Форма эхинококковой кисты легкого, как правило, округлая или овальная, контуры достаточно четкие. Большие кисты могут сдавливать прилежащие бронхи и сосуды, вызывая ателектазы и изменения легочного рисунка. Томография позволяет выявить небольшие кисты, которые не видны на обычных рентгенограммах. При бронхографии иногда устанавливается проникновение контрастного вещества под фиброзную капсулу (синдром субкапсулярного контрастирования).

При гибели паразита объем жидкости в эхинококковой кисте уменьшается, напряжение кисты падает и рентгенологически может быть отмечено отслоение кутикулярной оболочки от фиброзной капсулы, между которыми появляется полоска воздуха (симптом отслоения).

Из биологических тестов широко применяется реакция Казони и реакция агглютинации с латексом.

Основными осложнениями эхинококкоза легких являются инфицирование и нагноение кист, прорывы кист в просветы бронхов и в полость плевры. Эти осложнения меняют относительно спокойное течение процесса, ухудшают состояние больных.

Клинические проявления прорыва эхинококковой кисты в бронх могут быть как очень бурными, так и нерезкими. В типичных случаях прорыв кисты в бронх вызывает сильный кашель, который может сопровождаться удушьем, цианозом, холодным потом. Больные откашливают светлую, солоноватого вкуса жидкость, иногда с примесью крови, с белыми кусками кутикулярной оболочки и даже с небольшими дочерними эхинококковыми пузырями. Микроскопическое исследование «мокроты» обнаруживает крючья эхинококка и сколексы, что является прямым подтверждением прорыва эхинококковой кисты в бронх.

В некоторых случаях после прорыва кисты в бронх и откашливания всей кутикулярной оболочки полость в легком закрывается и больной выздоравливает. Однако рассчитывать на такой исход нельзя. Прорыв кисты гораздо чаще не улучшает, а ухудшает течение процесса: полость в легком инфицируется и в ней возникает хроническое нагноение. Мокрота становится гнойной, трехслойной. Клиническая и рентгенологическая картина приближается к таковой у больных с хроническим абсцессом легкого.

Лечение. Эхинококкоз легких подлежит хирургическому лечению. Оперировать надо как можно раньше, желательно еще при небольших размерах кисты и до развития осложнений. Исходы операций, выполненных при таких условиях, значительно лучше.

Для хирургического лечения эхинококкоза легких предложено много разных способов, из которых в настоящее время в основном применяются только три метода.

Эхинококкэктомия после отсасывания содержимого кисты. Широко вскрывают полость плевры.
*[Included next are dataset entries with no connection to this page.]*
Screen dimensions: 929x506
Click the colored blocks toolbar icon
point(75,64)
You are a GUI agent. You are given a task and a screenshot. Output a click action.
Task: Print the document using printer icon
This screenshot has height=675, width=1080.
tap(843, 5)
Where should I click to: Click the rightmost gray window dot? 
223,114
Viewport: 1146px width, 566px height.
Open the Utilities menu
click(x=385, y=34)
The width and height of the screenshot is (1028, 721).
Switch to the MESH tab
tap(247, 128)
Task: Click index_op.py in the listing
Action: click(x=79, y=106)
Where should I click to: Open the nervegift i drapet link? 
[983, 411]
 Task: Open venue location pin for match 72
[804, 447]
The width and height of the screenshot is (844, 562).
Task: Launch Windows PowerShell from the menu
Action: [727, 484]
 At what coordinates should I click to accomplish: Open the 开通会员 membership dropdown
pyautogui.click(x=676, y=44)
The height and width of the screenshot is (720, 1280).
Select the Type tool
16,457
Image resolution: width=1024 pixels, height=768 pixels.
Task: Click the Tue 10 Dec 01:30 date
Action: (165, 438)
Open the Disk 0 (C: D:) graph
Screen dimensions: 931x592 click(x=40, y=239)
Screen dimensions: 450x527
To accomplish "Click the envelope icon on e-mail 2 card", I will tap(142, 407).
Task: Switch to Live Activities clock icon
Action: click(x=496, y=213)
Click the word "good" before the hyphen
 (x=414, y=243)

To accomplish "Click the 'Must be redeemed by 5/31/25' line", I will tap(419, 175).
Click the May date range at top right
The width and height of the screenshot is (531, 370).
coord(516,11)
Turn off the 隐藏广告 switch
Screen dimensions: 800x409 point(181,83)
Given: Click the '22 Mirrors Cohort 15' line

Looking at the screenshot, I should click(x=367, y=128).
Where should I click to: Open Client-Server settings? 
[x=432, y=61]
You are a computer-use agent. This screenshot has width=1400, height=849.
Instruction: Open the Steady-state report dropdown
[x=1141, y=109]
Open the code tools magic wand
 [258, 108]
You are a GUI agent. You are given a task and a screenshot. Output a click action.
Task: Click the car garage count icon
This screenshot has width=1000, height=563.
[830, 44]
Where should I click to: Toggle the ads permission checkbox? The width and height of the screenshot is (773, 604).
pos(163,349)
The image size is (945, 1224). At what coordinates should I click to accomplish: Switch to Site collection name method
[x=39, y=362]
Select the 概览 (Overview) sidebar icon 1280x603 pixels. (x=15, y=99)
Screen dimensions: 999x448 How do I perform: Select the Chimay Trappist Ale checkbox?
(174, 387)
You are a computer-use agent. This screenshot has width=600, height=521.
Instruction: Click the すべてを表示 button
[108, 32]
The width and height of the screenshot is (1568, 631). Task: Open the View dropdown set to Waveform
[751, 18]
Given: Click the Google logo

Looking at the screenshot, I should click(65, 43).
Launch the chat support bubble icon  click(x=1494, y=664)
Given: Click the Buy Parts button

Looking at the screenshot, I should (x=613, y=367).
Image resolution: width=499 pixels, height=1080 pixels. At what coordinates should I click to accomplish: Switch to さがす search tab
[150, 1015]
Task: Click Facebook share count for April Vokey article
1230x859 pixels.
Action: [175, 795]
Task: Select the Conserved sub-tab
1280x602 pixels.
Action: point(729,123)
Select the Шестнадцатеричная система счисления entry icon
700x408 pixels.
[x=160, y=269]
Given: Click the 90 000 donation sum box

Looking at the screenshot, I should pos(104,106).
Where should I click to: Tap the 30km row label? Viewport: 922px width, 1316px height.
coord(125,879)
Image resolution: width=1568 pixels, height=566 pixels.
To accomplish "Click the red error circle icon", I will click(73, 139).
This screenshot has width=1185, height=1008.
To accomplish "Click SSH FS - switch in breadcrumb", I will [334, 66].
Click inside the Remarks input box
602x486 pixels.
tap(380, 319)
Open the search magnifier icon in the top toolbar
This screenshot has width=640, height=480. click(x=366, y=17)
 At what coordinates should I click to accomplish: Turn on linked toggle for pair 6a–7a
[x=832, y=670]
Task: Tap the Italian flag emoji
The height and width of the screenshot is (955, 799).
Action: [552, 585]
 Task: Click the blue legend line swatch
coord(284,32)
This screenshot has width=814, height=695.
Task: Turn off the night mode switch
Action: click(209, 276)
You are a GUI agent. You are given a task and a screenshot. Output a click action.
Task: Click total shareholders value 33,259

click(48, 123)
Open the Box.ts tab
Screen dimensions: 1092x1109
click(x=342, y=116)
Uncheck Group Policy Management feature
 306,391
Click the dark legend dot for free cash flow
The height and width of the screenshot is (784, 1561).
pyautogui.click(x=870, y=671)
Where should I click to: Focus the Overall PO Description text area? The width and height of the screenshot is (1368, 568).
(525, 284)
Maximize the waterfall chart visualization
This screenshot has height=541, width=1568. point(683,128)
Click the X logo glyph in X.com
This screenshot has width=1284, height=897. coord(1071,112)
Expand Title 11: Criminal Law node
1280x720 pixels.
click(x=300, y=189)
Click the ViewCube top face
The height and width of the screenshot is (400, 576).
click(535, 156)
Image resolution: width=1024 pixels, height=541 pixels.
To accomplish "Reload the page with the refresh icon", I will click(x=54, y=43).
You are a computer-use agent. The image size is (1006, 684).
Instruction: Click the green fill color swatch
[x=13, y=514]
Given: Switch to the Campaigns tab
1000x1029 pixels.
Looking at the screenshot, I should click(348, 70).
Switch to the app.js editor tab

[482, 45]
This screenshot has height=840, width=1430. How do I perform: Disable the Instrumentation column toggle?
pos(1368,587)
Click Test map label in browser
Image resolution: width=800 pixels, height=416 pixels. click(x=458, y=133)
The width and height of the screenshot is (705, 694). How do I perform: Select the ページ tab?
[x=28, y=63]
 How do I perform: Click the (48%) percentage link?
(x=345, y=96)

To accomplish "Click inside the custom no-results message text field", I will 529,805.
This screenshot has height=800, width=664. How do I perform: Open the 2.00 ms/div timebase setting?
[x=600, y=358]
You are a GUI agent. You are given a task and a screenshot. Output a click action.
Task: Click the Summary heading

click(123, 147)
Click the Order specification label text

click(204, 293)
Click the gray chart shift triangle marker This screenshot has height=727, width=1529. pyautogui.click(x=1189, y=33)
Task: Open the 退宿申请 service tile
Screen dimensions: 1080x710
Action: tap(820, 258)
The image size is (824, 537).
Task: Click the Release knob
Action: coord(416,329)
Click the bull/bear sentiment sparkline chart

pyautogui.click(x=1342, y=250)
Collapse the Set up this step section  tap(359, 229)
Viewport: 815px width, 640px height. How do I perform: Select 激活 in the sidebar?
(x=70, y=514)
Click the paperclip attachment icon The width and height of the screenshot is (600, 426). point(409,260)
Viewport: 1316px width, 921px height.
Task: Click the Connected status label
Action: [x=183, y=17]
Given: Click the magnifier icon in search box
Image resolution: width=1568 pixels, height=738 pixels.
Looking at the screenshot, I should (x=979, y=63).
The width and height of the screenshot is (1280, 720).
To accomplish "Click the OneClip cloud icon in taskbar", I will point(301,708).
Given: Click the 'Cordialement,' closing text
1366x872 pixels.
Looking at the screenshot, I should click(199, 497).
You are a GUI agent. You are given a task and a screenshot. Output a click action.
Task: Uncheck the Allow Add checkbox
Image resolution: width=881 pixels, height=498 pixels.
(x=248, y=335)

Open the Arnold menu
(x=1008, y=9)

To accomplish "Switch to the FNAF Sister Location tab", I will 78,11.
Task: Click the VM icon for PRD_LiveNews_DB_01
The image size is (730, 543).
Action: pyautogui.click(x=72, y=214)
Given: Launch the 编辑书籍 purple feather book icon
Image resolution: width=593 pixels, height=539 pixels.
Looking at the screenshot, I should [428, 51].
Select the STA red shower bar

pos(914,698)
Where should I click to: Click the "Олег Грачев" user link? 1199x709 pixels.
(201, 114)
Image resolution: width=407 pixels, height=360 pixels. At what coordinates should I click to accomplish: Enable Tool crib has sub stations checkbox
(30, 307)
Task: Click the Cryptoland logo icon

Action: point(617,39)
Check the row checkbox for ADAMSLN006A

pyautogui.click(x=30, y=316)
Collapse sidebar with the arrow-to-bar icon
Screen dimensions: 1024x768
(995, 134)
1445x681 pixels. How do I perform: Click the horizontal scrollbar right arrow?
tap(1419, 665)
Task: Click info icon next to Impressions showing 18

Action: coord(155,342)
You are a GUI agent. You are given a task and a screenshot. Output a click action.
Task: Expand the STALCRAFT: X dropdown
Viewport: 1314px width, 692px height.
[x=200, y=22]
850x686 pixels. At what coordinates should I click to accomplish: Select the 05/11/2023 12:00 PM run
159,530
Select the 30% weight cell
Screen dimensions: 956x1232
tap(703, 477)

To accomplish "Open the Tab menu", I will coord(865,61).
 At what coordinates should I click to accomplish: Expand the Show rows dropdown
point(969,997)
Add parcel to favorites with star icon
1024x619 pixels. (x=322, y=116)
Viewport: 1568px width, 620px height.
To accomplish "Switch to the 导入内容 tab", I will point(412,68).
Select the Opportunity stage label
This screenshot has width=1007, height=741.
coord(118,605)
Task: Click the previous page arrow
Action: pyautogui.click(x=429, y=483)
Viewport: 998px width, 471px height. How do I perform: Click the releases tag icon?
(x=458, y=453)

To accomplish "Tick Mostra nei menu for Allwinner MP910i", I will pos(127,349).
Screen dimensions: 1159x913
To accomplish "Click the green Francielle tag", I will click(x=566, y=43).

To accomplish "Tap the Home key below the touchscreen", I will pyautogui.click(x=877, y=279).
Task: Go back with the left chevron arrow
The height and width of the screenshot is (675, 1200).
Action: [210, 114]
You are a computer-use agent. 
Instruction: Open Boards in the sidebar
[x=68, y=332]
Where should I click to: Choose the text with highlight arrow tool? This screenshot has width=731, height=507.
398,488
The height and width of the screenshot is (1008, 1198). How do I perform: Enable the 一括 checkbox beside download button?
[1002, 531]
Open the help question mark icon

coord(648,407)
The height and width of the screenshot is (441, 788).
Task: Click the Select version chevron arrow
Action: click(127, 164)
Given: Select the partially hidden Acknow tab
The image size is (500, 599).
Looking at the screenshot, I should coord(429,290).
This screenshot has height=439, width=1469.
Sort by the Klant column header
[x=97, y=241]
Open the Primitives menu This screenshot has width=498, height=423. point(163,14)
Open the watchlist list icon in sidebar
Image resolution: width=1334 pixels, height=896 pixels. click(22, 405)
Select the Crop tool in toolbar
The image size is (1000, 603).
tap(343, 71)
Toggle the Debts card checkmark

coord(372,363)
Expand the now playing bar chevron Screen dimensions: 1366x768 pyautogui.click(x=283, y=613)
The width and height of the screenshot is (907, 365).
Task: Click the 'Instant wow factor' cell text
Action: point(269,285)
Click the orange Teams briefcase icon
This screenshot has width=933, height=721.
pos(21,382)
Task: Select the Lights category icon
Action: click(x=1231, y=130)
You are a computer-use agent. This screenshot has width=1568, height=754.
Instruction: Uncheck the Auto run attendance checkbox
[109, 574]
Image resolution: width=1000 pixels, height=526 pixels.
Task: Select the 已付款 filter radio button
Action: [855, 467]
Область кисты изолируют влажными марлевыми салфетками. Кисту пунктируют толстой иглой, всю жидкость отсасывают. Широко вскрывают фиброзную капсулу, удаляют кутикулярную оболочку с ее содержимым, ушивают бронхиальные свищи и полость фиброзной капсулы. При больших кистах фиброзную капсулу частично иссекают, а ее оставшиеся края вместе с краями раны легкого обшивают обвивным швом.

Идеальная эхинококкэктомия. Это удаление кисты небольших и средних размеров без повреждения кутикулярной оболочки. Над кистой электроножом рассекают легочную ткань. Скальпелем осторожно рассекают фиброзную капсулу, не повреждая кутикулярной оболочки. Затем, раздувая или коллабируя легкое, как бы выдавливают невскрытую эхинококковую кисту через разрез в фиброзной капсуле. После удаления кисты полость фиброзной капсулы ушивают, обращая внимание на закрытие бронхиальных свищей.

По мере раннего производства операции по поводу эхинококкоза легких и совершенствования хирургической техники идеальная эхинококкэктомия при кистах небольших и средних размеров применяется все более часто.

Резекция легких. Удаление доли или даже всего легкого у больных эхинококкозом легких применяется редко, главным образом при вторичных воспалительных процессах вокруг кисты, легочном кровотечении, сочетании эхинококкоза с другими заболеваниями легких. У больных с несколькими эхинококковыми кистами в одном легком показана одномоментная эхинококкэктомия — идеальная или с предварительным отсасыванием содержимого кист. При двусторонних кистах вначале удаляют кисты из одного, а через 2—3 мес — из второго легкого. Обычный интервал между операциями 2—3 мес. Одномоментное удаление кист из обоих легких возможно из срединного доступа — стернотомии.

Летальность после операций по поводу эхинококкоза легких составляет 0,5—1%. Рецидивы — примерно у 1% больных.